## [INPUT DATA]
■ ■ ■ ■ ■ ■ ■
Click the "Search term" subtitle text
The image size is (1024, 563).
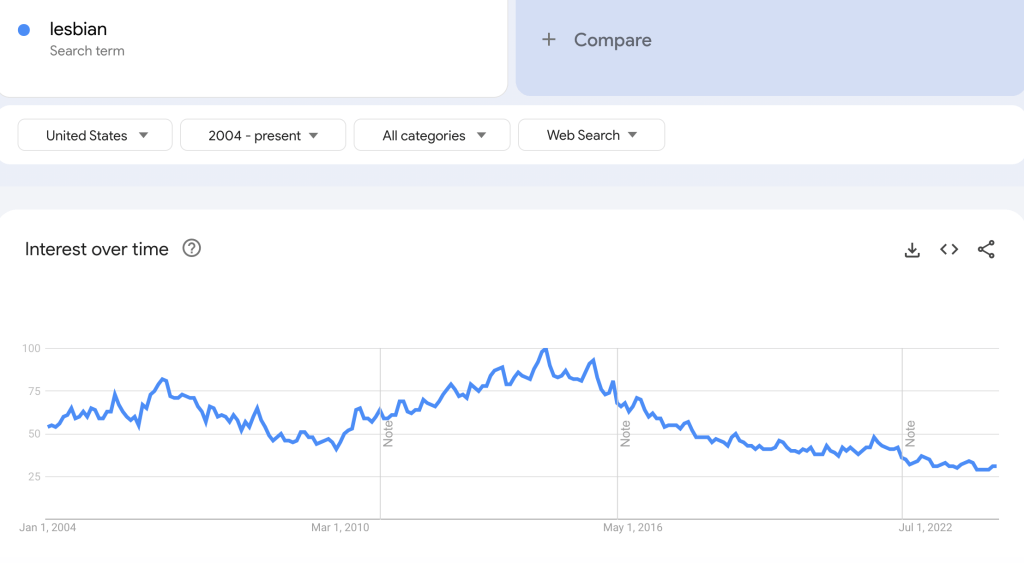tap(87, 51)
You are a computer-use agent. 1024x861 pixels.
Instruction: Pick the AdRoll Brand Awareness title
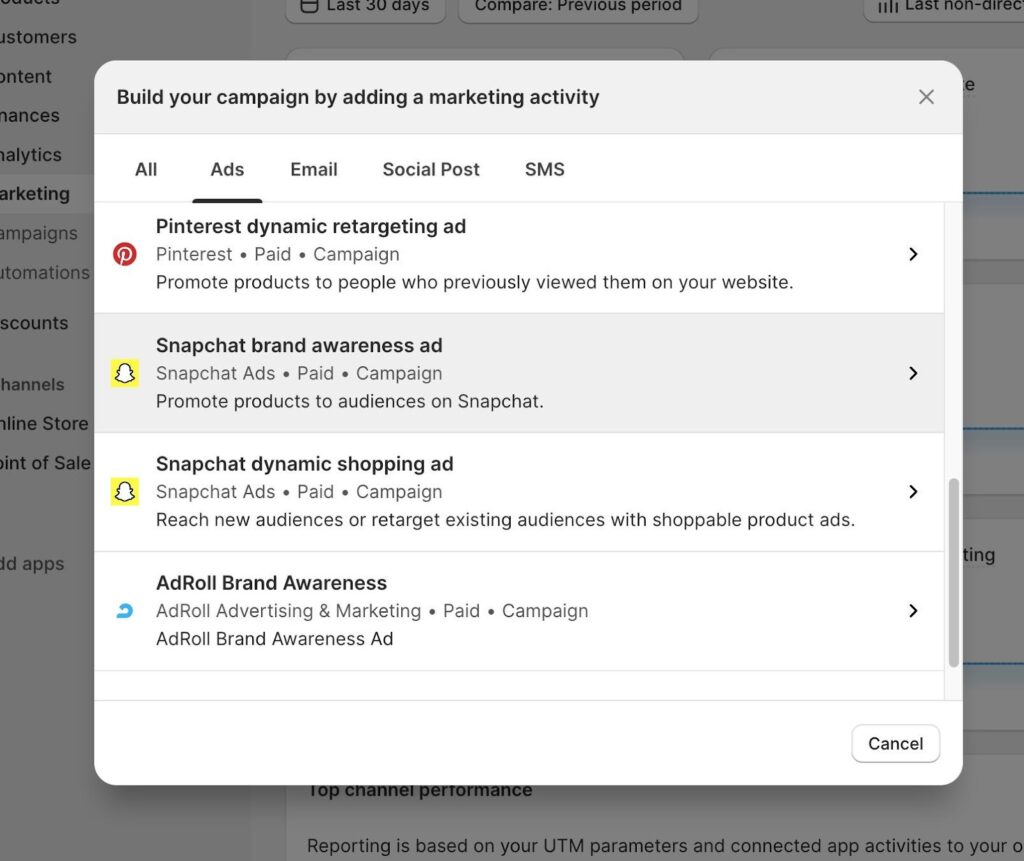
■ ■ ■ ■ ■ ■ ■
## [BRIEF]
Where pictures appear, skip them and transcribe all other material word for word.

## [SOLUTION TO THE EXERCISE]
Click the "Search term" subtitle text
The image size is (1024, 563).
tap(87, 51)
You are a computer-use agent. 1024x861 pixels.
Instruction: Pick the AdRoll Brand Awareness title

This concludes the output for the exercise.